VILNIUS, March 19 (Xinhua) -- The current agricultural policy of the European Union (EU) is "not efficient," therefore it should be reformed, and the funds allocated to the agricultural sector should be linked to the results achieved, Klaus-Heiner Lehne, head of the European Court of Auditors (ECA), said here on Tuesday.
"We believe that the whole agricultural sector should be reformed in order to save money and use it more efficiently," Lehne was quoted as telling reporters during his first official visit here.
"We often support the agricultural industry as such, in principle, yet we don't support people who effectively cultivate the land and preserve the countryside for the future generations," the ECA chief noted.
During his visit, the EU's chief auditor met with Lithuanian President Dalia Grybauskaite and Prime Minister Saulius Skvernelis.
Grybauskaite underlined that Lithuania was not satisfied with the drastic cuts to EU funding suggested in the EU's new budget, therefore the Baltic country had asked for a transitional period.
"The funding assigned to Lithuania in the new multiannual financial framework is not fair, since it suggests drastic cuts to cohesion funds, and direct payments to farmers are still way behind the EU average, therefore Lithuania asks for a transitional period and gradual cuts in EU support," Grybauskaite was quoted as saying in a statement released by her office after her meeting with the ECA president.
Prime Minister Skvernelis said in a separate statement that as regards EU funding, Lithuania was seeking a balance "between traditional policies and new priorities."
"The quality of the final agreement on the multiannual EU budget is the most important for us, not the speed of the negotiations.

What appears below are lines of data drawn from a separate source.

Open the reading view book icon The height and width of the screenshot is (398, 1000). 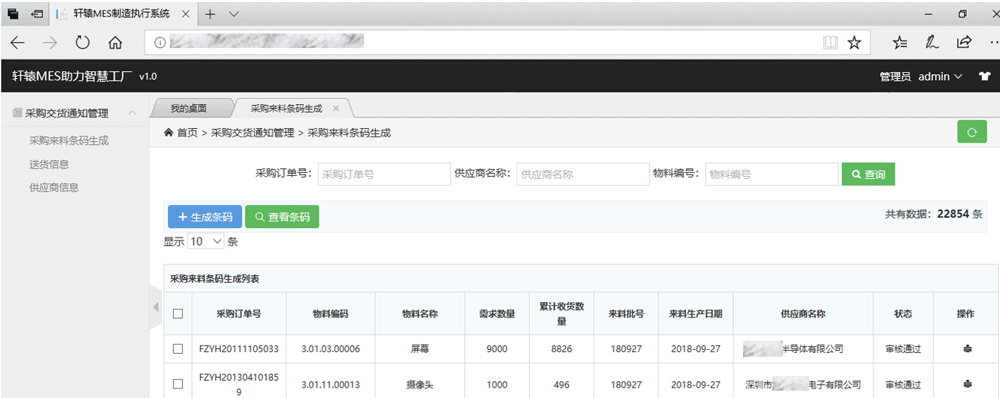830,43
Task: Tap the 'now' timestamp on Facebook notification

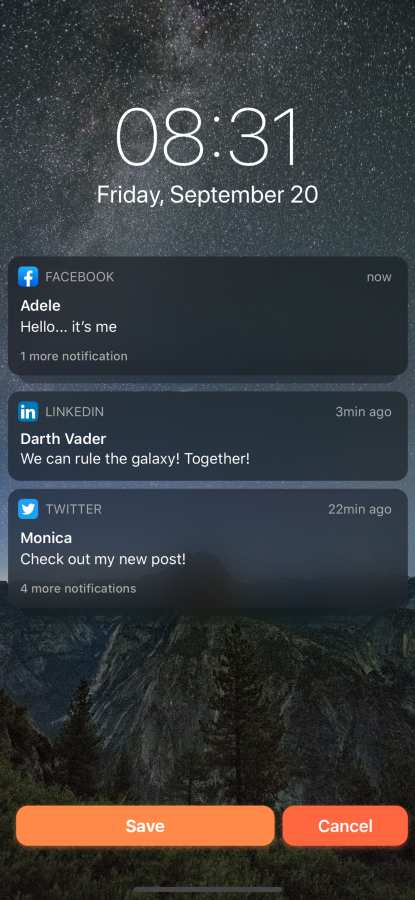Action: tap(379, 277)
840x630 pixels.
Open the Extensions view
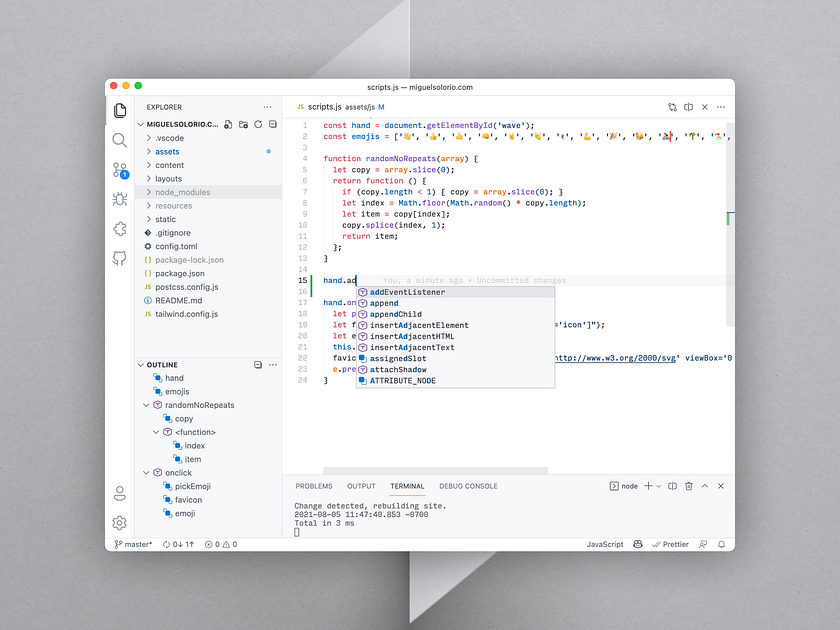coord(120,228)
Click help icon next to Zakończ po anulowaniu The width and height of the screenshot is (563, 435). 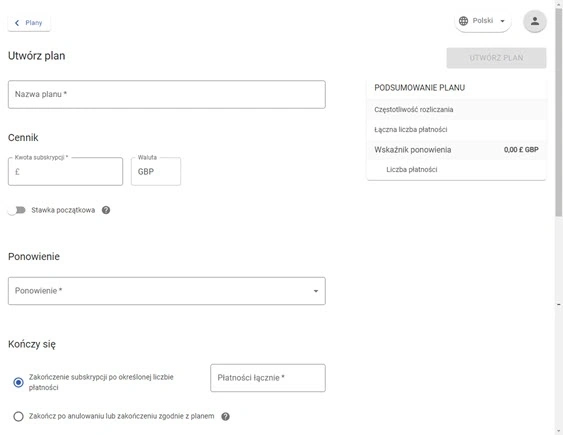[225, 417]
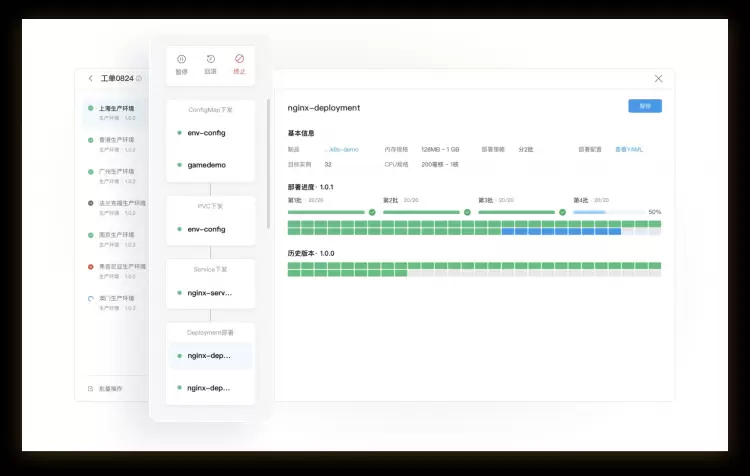Select 南京生产环境 in the environment list

116,235
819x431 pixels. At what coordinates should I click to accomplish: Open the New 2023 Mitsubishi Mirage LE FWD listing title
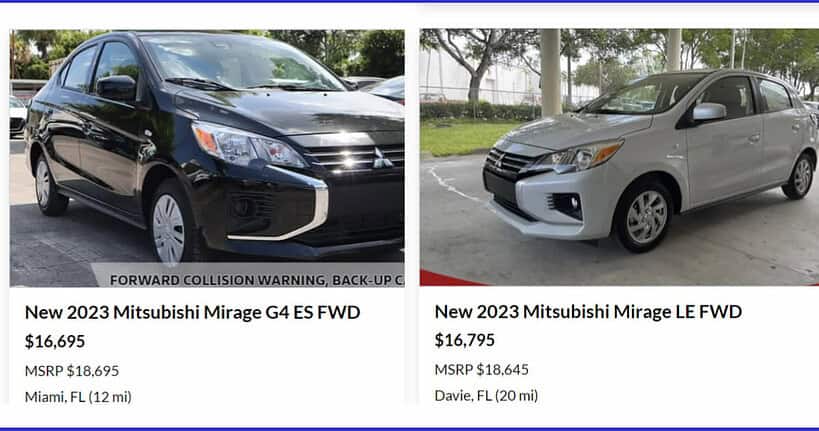click(588, 312)
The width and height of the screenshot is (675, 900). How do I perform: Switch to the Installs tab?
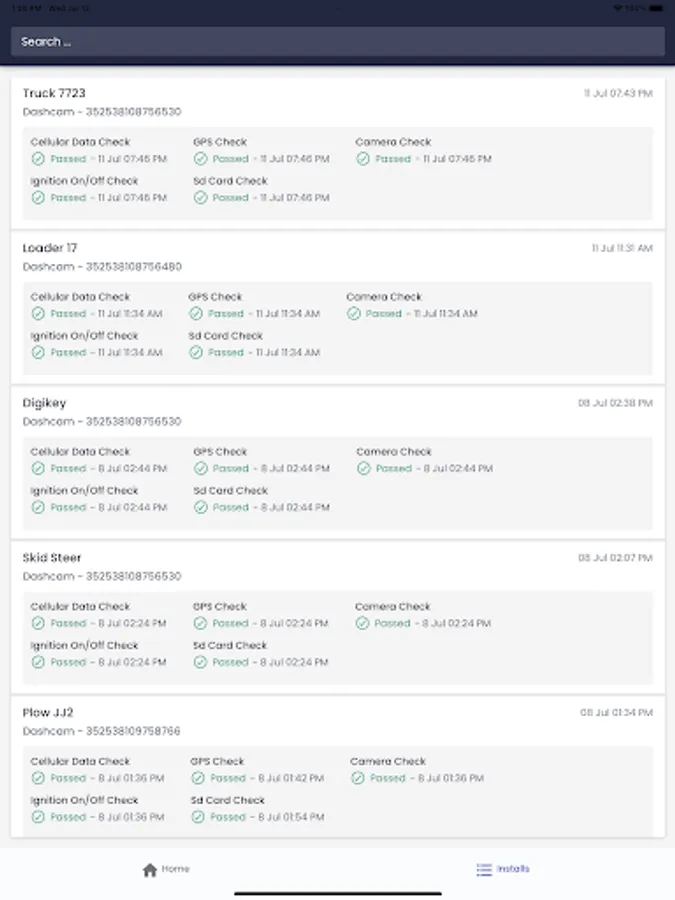click(503, 869)
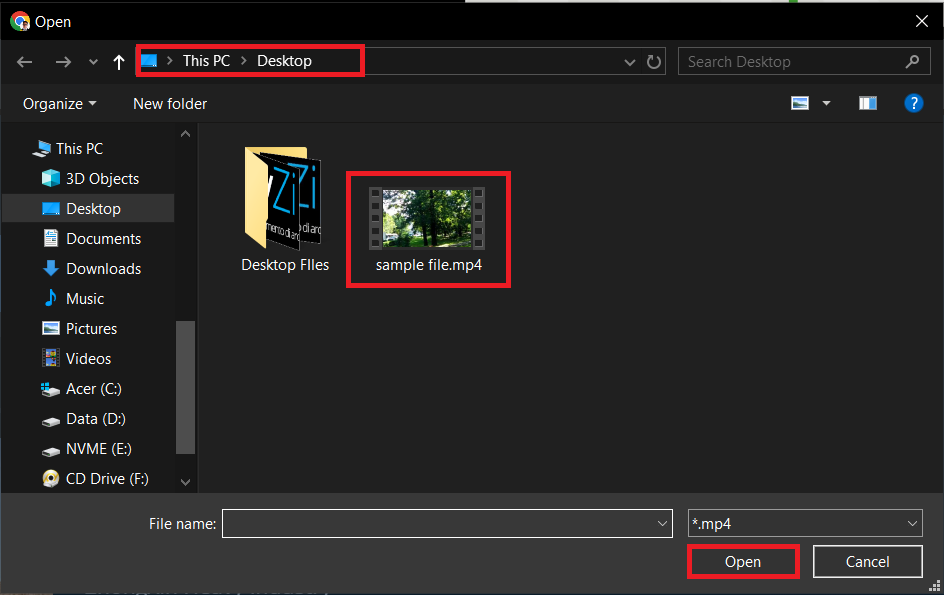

The future funding of the cohesion and common agricultural policies and the financing of the closure of the Ignalina nuclear power plant are the most important issues for Lithuania," Skvernelis said.
The EU countries are currently negotiating the new multiannual financial framework for the 2021-2027 period.
The European Court of Auditors is the EU's independent external auditor. It is tasked with checking whether EU funds are raised, spent, achieve value for money and accounted for in accordance with the existing regulations.